Комиссар отряда и начальник штаба пошли пересчитывать партизан.
– Сколько? – спросил Сивоус.
– Всего сто тринадцать вместе с нами, – глухим голосом подтвердил Колодяжный и вздохнул. – Менее одной трети первоначального состава.
Первый бой – и нет больше половины отряда….
Потеряна хорошо оборудованная и оснащенная партизанская база, обустроенные землянки, склады с оружием и боеприпасами, а, главное, склады с продовольствием. Он с болезненной грустью вспоминал, как осенью завозили в Кизилташ мешки с мукой и сахаром, гречкой и пшеном, горохом, ящики с мясной тушенкой, копченой колбасой, железные бочки с подсолнечным маслом, галеты, макароны, соль, дубовые бочки вина и спирта… Ящики папирос, спичек и мешки табака. Чего только там не было! Более ста тонн! Сто тонн отборных первосортных с длительным сроком хранения продуктов! Навоевались, ничего не скажешь…
– Куда поведем людей, Иван Степаныч? – задал вопрос комиссар, понимая горькие мысли командира.
– Сам знаешь куда, на запасную, – хмуро ответил командир.
На создании запасной базы настоял комиссар. Командир ворчал, мол, в Гражданскую никаких запасных баз не было, партизанам народ помогал, так и победили. Два дня они колесили по округе, верхом на лошадях и пешком, по горным чащобам, пока не остановили свой выбор на этом пологом склоне безымянной горы, заросшей густым лесом. Гора на карте обозначалась как «высота 956».
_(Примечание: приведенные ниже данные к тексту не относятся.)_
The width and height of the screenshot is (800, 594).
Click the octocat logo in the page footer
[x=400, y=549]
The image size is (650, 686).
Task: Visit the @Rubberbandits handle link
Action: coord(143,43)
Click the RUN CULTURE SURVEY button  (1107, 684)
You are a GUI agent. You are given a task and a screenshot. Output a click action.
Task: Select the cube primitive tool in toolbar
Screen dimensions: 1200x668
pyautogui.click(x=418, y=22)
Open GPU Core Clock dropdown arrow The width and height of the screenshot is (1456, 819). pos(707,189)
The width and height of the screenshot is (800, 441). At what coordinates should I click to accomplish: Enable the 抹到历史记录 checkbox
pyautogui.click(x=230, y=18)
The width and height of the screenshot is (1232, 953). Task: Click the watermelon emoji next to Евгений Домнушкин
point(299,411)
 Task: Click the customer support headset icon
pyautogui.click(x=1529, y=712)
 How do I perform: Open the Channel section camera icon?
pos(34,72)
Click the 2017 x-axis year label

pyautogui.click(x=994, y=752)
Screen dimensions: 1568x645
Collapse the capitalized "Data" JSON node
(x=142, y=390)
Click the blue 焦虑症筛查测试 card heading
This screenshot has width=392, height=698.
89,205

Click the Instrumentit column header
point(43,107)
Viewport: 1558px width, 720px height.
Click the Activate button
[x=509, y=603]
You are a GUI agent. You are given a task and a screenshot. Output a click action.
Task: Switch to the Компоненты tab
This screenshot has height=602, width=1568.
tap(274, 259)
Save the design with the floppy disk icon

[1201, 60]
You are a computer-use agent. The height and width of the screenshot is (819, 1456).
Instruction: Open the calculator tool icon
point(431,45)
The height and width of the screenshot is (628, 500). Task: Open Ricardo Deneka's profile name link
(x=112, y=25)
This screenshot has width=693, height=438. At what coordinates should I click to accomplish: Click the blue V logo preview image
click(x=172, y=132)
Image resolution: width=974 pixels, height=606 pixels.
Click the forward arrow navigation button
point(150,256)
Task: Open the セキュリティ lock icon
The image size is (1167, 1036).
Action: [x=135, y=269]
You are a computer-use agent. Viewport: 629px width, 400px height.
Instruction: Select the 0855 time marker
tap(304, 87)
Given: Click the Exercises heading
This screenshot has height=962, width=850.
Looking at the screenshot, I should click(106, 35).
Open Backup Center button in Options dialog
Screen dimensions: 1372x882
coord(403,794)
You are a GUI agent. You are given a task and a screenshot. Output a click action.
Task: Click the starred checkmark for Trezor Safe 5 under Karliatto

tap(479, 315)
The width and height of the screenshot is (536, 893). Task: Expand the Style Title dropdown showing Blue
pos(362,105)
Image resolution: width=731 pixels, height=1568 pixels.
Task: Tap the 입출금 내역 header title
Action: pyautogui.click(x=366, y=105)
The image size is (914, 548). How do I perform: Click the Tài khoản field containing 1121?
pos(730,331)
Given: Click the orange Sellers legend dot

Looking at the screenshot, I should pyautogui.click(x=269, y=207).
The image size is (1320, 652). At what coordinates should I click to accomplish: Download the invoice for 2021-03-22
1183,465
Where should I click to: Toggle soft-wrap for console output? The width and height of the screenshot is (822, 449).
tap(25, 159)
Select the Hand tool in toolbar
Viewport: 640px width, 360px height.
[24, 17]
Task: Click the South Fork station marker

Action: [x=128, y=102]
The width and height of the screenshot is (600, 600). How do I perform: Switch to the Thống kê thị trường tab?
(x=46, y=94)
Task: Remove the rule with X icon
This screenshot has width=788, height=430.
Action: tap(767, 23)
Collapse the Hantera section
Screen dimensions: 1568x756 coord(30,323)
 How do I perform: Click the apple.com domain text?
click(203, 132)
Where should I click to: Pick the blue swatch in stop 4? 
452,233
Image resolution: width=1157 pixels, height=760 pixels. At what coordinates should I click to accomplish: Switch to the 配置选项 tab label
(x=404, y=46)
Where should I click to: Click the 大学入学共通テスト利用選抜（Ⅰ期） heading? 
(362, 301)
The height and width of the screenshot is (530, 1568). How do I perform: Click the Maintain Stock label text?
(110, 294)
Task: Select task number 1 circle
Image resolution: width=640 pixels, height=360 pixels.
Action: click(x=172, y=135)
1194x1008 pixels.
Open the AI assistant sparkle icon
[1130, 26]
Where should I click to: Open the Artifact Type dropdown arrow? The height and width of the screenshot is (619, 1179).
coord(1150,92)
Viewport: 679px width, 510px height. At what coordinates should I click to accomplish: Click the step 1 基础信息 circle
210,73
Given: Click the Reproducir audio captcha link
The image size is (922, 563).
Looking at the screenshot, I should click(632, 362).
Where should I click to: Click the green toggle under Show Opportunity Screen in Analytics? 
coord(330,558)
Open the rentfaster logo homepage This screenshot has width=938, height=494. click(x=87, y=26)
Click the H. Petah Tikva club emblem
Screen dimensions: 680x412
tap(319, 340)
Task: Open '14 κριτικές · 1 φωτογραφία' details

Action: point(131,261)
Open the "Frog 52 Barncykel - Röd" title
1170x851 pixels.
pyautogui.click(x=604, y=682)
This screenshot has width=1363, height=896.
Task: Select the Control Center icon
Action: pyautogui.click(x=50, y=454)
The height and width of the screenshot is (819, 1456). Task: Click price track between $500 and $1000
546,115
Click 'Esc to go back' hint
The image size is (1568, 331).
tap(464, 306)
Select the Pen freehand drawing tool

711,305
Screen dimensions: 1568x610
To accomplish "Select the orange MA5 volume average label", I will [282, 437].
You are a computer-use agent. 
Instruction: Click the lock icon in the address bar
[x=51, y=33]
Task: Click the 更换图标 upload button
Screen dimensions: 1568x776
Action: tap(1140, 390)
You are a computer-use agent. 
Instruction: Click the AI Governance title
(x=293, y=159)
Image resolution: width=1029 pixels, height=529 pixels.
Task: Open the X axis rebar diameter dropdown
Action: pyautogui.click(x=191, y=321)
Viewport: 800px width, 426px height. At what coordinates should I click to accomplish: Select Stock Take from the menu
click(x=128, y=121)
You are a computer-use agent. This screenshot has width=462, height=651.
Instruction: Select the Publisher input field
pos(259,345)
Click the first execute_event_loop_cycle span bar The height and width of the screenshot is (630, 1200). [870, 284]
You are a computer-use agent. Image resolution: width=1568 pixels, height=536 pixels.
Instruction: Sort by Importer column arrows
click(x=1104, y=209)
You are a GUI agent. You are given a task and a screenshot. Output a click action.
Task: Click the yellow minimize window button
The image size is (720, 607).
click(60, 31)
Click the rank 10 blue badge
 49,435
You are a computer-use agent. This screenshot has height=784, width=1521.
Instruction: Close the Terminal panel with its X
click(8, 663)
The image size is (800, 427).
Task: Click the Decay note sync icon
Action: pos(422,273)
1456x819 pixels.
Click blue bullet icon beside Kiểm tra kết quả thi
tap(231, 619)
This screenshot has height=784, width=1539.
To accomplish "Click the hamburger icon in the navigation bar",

На этом пологом склоне под горой, поросшей смешанным лесом, и начали разбивать феодосийцы свой новый партизанский лагерь. До наступления холодов, порой под дождем, успели вырыть новые землянки, оборудовать узлы обороны. Лес для перекрытия землянок рубили в стороне от лагеря и бревна перетаскивали где волоком, где несли на руках. Печи складывали не из кирпичей, а из камней, обмазывая глиной с песком. Нары и топчаны сооружали из жердей. Они получились ребристые, на них долго не полежишь, не поваляешься.
– Как новогодний морозец?
Из штабной землянки вышел Сивоус. Лицо усталое от недосыпания и забот. Но вид бодрый. Меховая шапка набекрень, полушубок нараспашку, в расстегнутый ворот гимнастерки видна полосатая матросская тельняшка.
– Ядреный, – ответил Петрович.
Из леса выскочил заяц и, не замечая людей, деловито поскакал в сторону штабной землянки. Косой не подозревал, что в этом лесу поселились люди. Сивоус улыбнулся, увидев зайца. И командир, заложив палицы в рот, залихватски свистнул. Заяц от испуга высоко подпрыгнул и опрометью, крупными скачками, кинулся в лес.
– Шустрый косой! – усмехнулся Громов.
– О чем разговор? – поинтересовался Сивоус.
– О самолетах. Немец зачастил летать в одну сторону, вроде на Феодосию иль Керчь, – сказал Степан Громов. – К чему бы это?
– С утра третья группа летит, – добавил Петрович.
По небу плыли, подгоняемые ветром, словно льдины по морю, тяжелые серые тучи. Обгоняя облака, строем летели самолеты с белыми крестам на темных крыльях. Гул моторок глухо доносился в урочище.
– Там что-то серьезное, если зачастили бомбардировщики, – произнес Сивоус. – Надо разобраться.
Зимнее утро набирало силу. Над отдельными землянками, как из сугробов, тихо струился голубой дымок. Деревья, опушенные снегом, как будто уснули в своем белом наряде. Кругом царила зимняя лесная тишина. Ее изредка нарушали певучие голоса голодных соек да равномерный стук неутомимых дятлов.
Конец ознакомительного фрагмента.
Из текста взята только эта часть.